BUCHANAN: What should we do?
BUCHANAN: All right. Get out right now?
BACKUS: Phased withdrawal. You bring people out into the region. You look at, you assess the situation. You can redeploy back in if you need to. You do diplomacy.
BUCHANAN: You‘re going to redeploy back in?
BACKUS: If you need to later on.
BACKUS: Well, you see how the situation goes.
MATTHEWS: Can I try something by you two?
MATTHEWS: It seems to make sense, two options: get out and avoid any more U.S. casualties. The other option is to stay in long enough to make a difference.
BUCHANAN: That‘s exactly right.
MATTHEWS: That‘s 20 years.
BACKUS: Do you want that on...
BUCHANAN: No, no.
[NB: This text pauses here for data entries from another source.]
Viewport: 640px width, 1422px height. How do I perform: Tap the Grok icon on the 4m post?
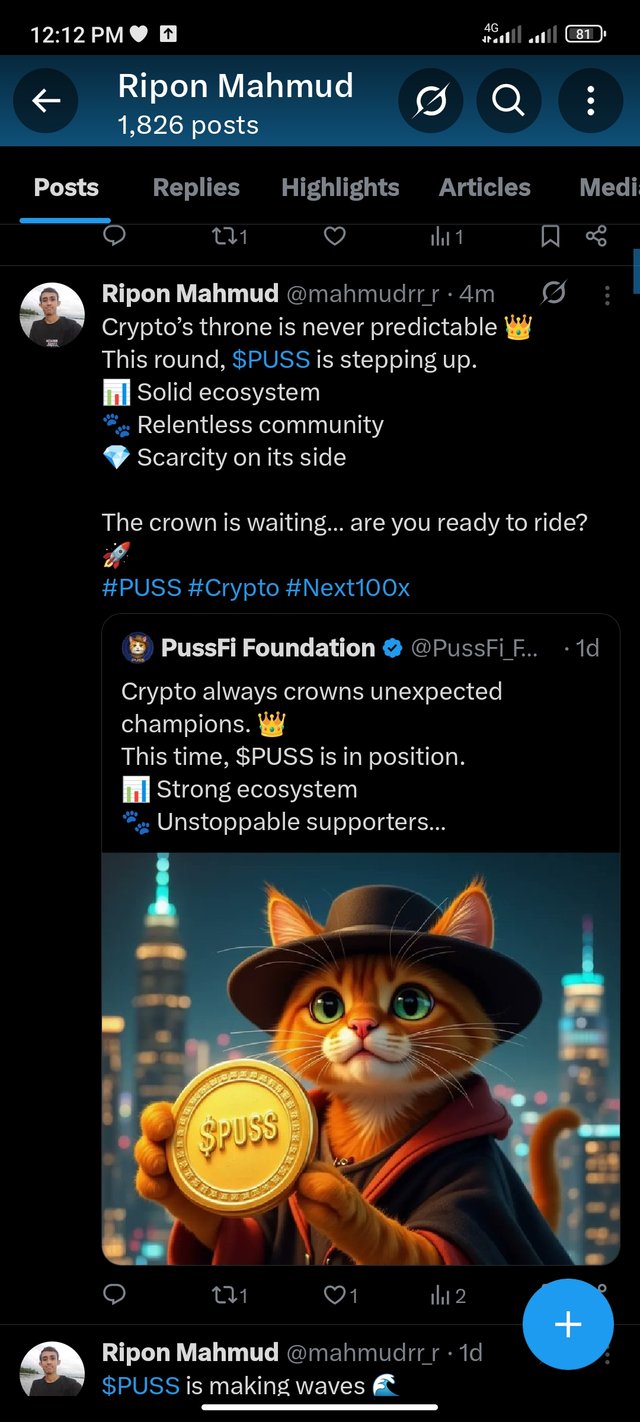click(x=553, y=293)
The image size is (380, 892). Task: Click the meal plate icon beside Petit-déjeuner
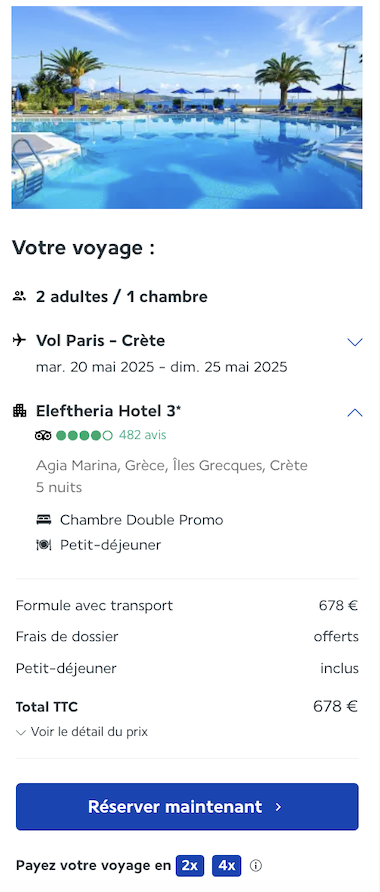coord(44,545)
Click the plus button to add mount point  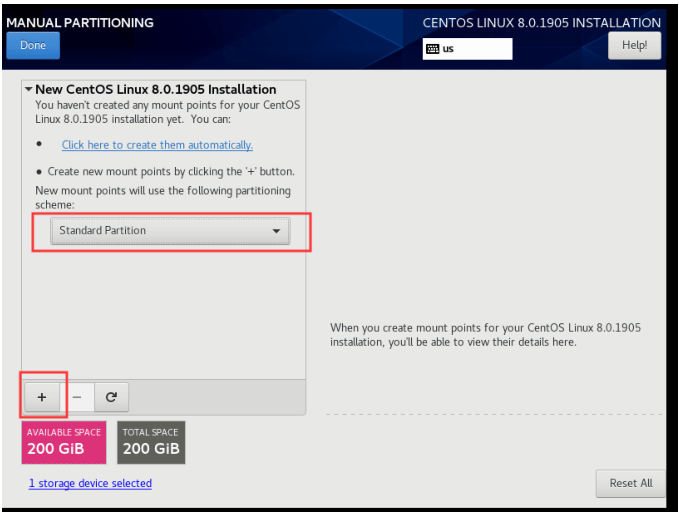pos(42,397)
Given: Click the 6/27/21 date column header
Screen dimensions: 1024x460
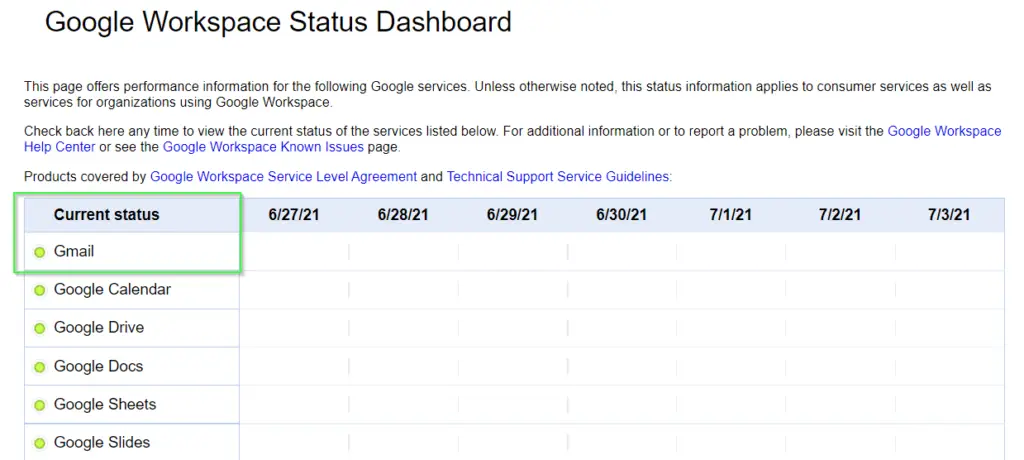Looking at the screenshot, I should (294, 215).
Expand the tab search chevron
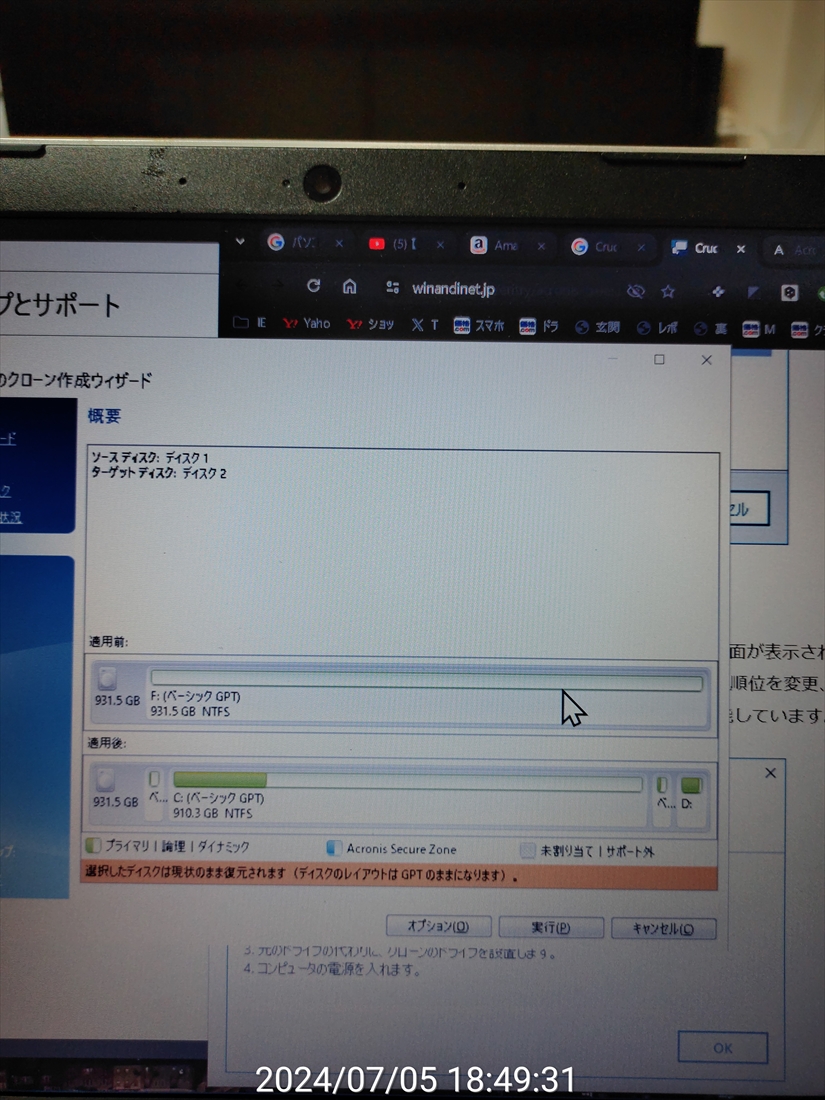The width and height of the screenshot is (825, 1100). 240,242

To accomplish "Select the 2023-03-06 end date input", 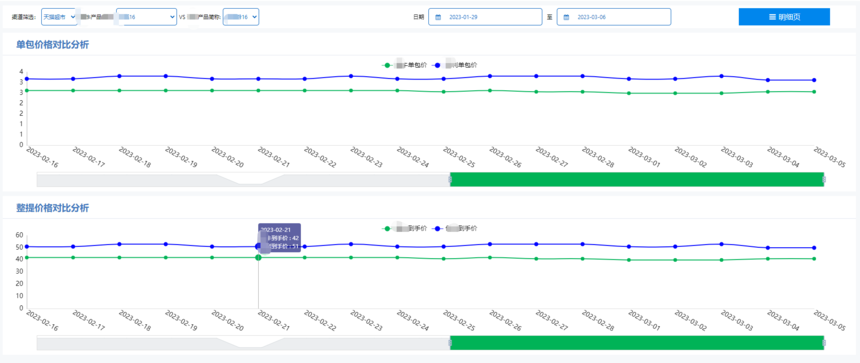I will (614, 17).
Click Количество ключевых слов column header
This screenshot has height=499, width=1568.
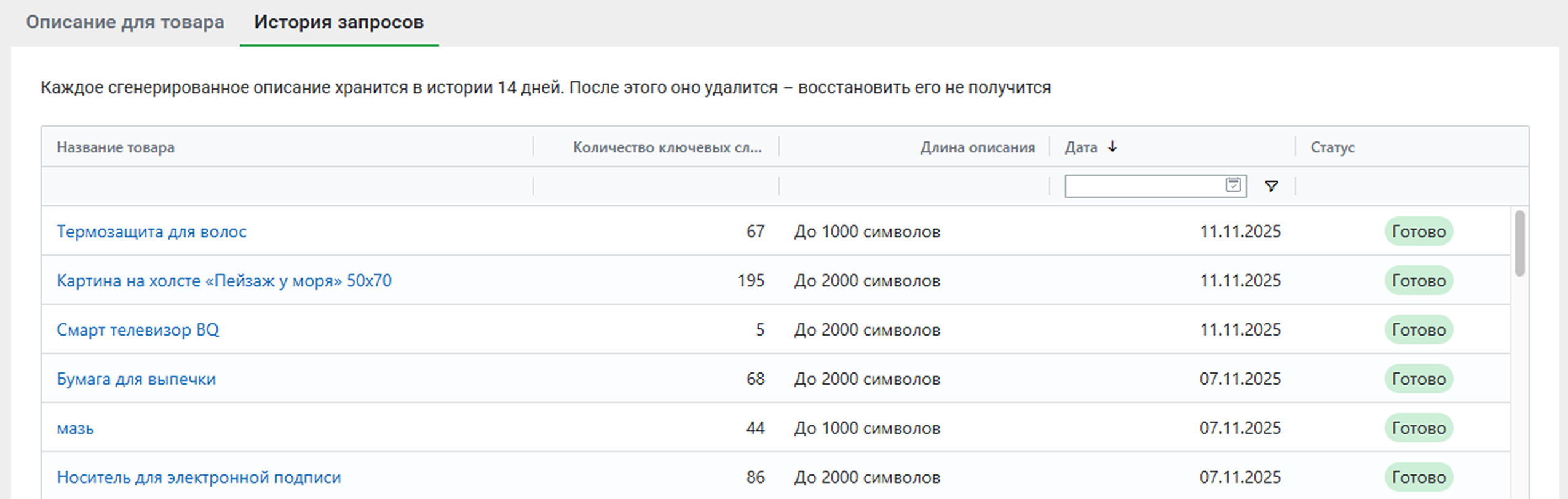[667, 147]
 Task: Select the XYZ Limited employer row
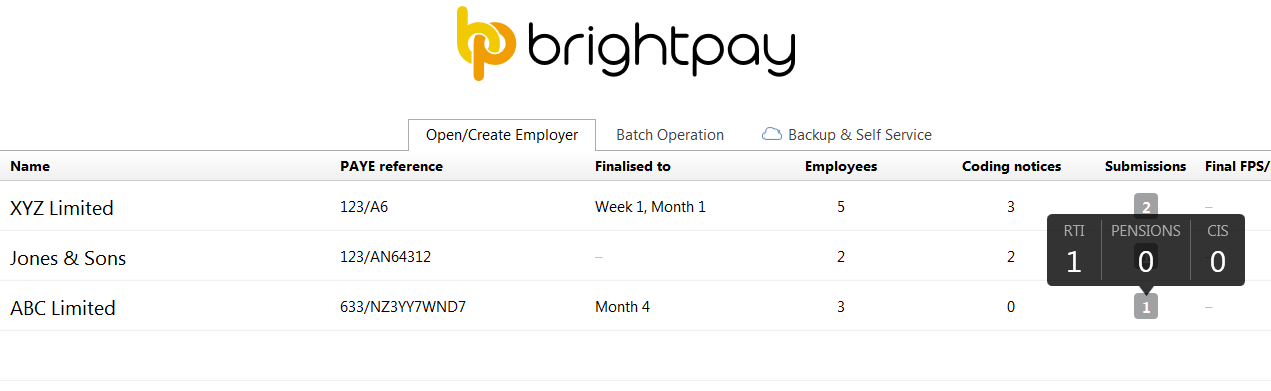(635, 206)
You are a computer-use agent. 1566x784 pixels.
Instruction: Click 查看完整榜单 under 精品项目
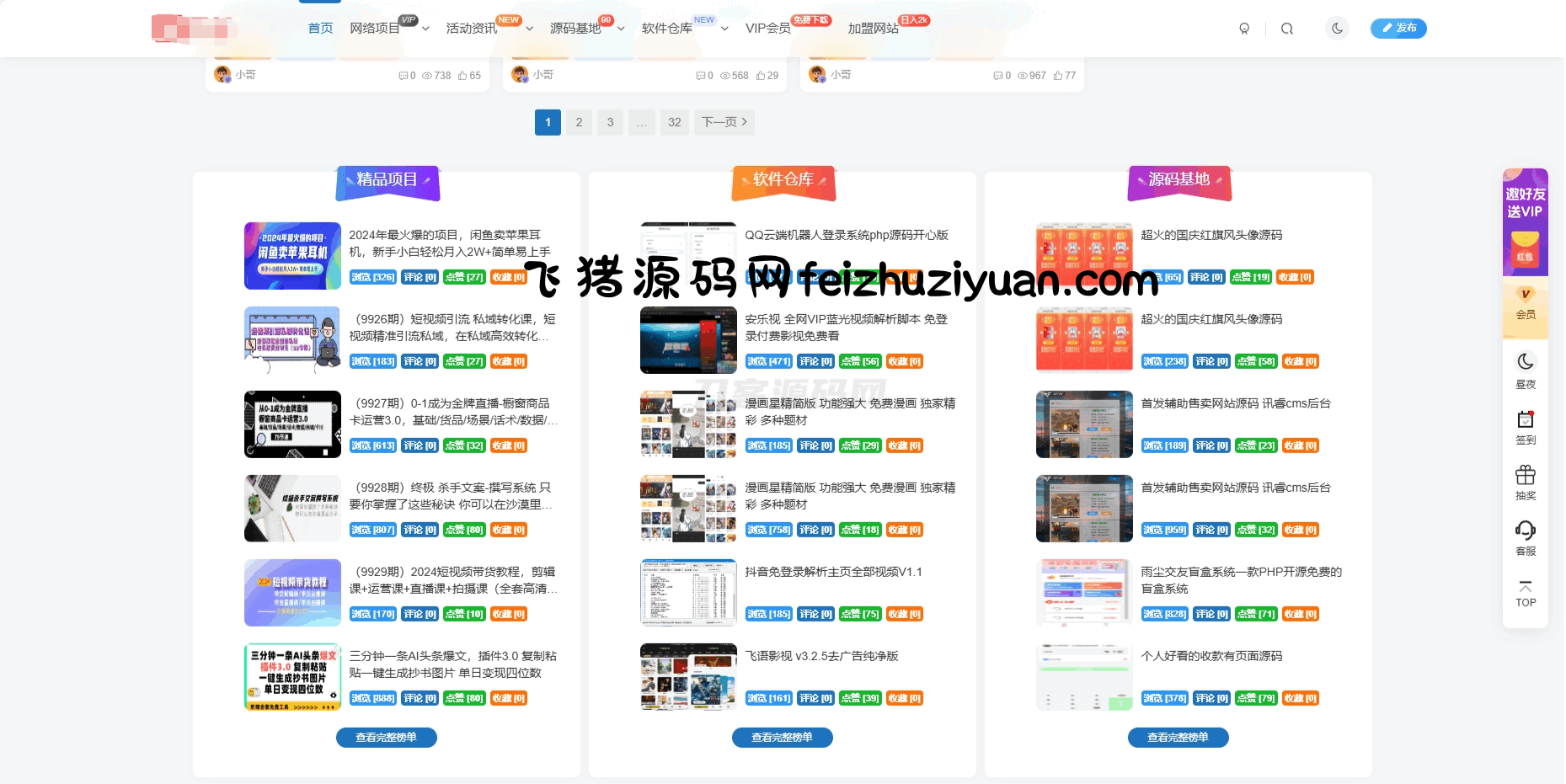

American people aren‘t—look, you ain‘t got 20 years. The American people won‘t support 20 years. What I‘m saying is...
MATTHEWS: What can you—what can you get done in two or three?
BUCHANAN: I don‘t know what you can get done in two or three. But I do know if you do not go right now, it would be insane. This thing may go down. It will go down in a bloody, horrible massacre and a break up, for sure, if we turn around and pull out now.
BACKUS: But we have 150,000 American troops in the middle of that bloody massacre.
MATTHEWS: I‘m afraid that now is always going to be now. Six months from now, it will be now. Years from now, it will be now. Every time we have this conversation, somebody says we can‘t move immediately. And that is always the future that keeps regressing from us.
BUCHANAN: If the Democrats believe that—if Democrats believe that, why don‘t they cut off any more funds for the war?
MATTHEWS: Because they‘re not policymakers. Thank you, Pat Buchanan.
They don‘t want to be policymakers. That‘s grown-up stuff.
BUCHANAN: That‘s exactly right.
MATTHEWS: They sit in the front seat. They‘d rather sit in the back seat and complain: Mommy, when are we getting there? She just punched me.
BACKUS: That‘s not true.
MATTHEWS: That is the Democrats.
Thank you, Pat Buchanan.
BUCHANAN: Thank you.
MATTHEWS: Thank you, Jenny Backus.
Up next, we‘ll talk about Iraq and the Democrats‘ plan for Congress with one of the new Democratic senators, the illustrious, victorious Claire McCaskill.
You‘re watching HARDBALL on MSNBC.
MATTHEWS: Welcome back to HARDBALL. One of the big upsets on election day, or certainly one of the big wins happened in Missouri, where Democrat Claire McCaskill beat Republican Senator Jim Talent.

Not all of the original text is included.